* [TEXT EXTRACT]
>> Start
Implementation ideas to store multiple files within a single file for faster access

encryptionfiles

My requirement is to store a large number of files within a single file.The files stored could be anything like images, videos or simple text files as well. I want some ideas to implement the same. I am thinking of implementing a file system within a file, but am not sure if its a good idea.

Adding in more details as requested : Platform to be developed on is Android. The idea initially was to store all the data using sqlite and provide encryption on it, but I think it will eventually lead to a slow down as the file size increases. The file is going to increase in size with time.

The main area of concern here is the access time. Also I want to provide encryption for this single file.
Any suggestions are welcome.

Best Answer

Note: if you stated the purpose of your file container more clearly, describing access patterns, desired platforms, and the problem you're solving in general, the answers might be better.

Your description looks awfully similar to a game resource file, a renowned file type. These files are not intended to be updated frequently (if ever), but are optimized for fast seeking and reading.

There are several known implementations: for instance, iD Software used WAD files and PAK files, but finally came to use ZIP files.

Many applications use various derivatives of IFF format, built from self-describing chunks, and, with some care, efficiently updatable.

In a chunked file, or a zip file (consider zero compression), you can encrypt each entry independently, before writing it into the file. Provided that you use a block cipher like AES256, your data does not change size, except for aligning it to block boundary. You definitely want your decryption key stored somewhere else :)

Writing a file system to provide encryption is not only possible, but has actually been done many times. For instance, Linux has encfs, and Windows has encrypted folders. TrueCrypt is an advanced virtual encrypted FS available on many platforms.
>> End
* [INFORMATION PROVIDED]
>> Start
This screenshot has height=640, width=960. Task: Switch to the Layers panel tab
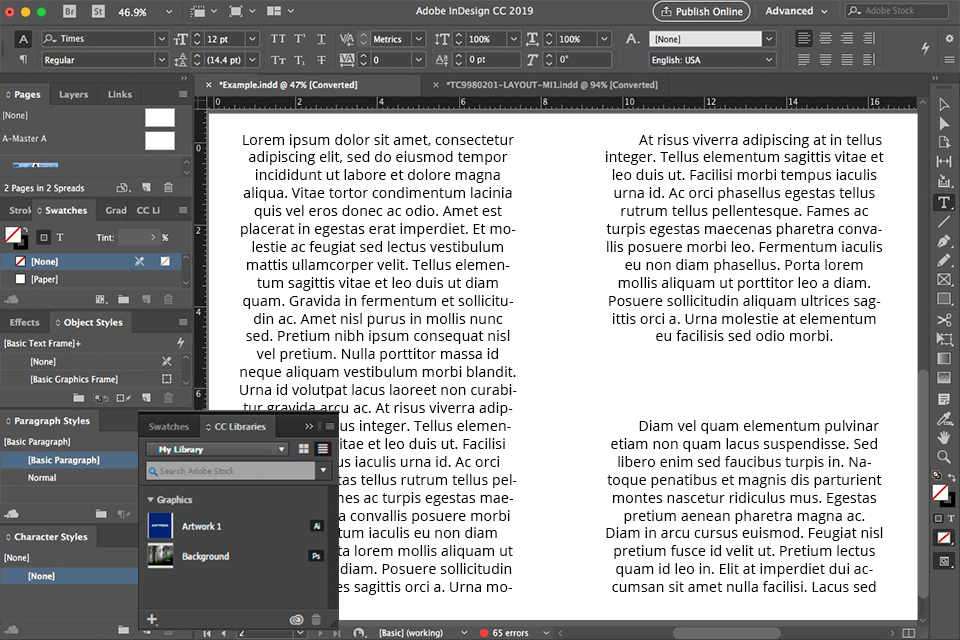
>> End
* [REQUESTS]
[1] Quote the thread on storing many files in one file, starting with "encryptionfiles" and going on through "suggestions are welcome.".
[2] Decide whether each statement agrees with the thread on storing many files in one file, answering yes or no and quoting the deciding words: (a) The asker plans to develop for Android. (b) Game resource files are designed to be updated often. (c) iD Software eventually used ZIP files.

* [ANSWERS PER TASK]
[1]
encryptionfiles

My requirement is to store a large number of files within a single file.The files stored could be anything like images, videos or simple text files as well. I want some ideas to implement the same. I am thinking of implementing a file system within a file, but am not sure if its a good idea.

Adding in more details as requested : Platform to be developed on is Android. The idea initially was to store all the data using sqlite and provide encryption on it, but I think it will eventually lead to a slow down as the file size increases. The file is going to increase in size with time.

The main area of concern here is the access time. Also I want to provide encryption for this single file.
Any suggestions are welcome.

[2]
(a) Yes: "Platform to be developed on is Android."
(b) No: "These files are not intended to be updated frequently (if ever)"
(c) Yes: "but finally came to use ZIP files."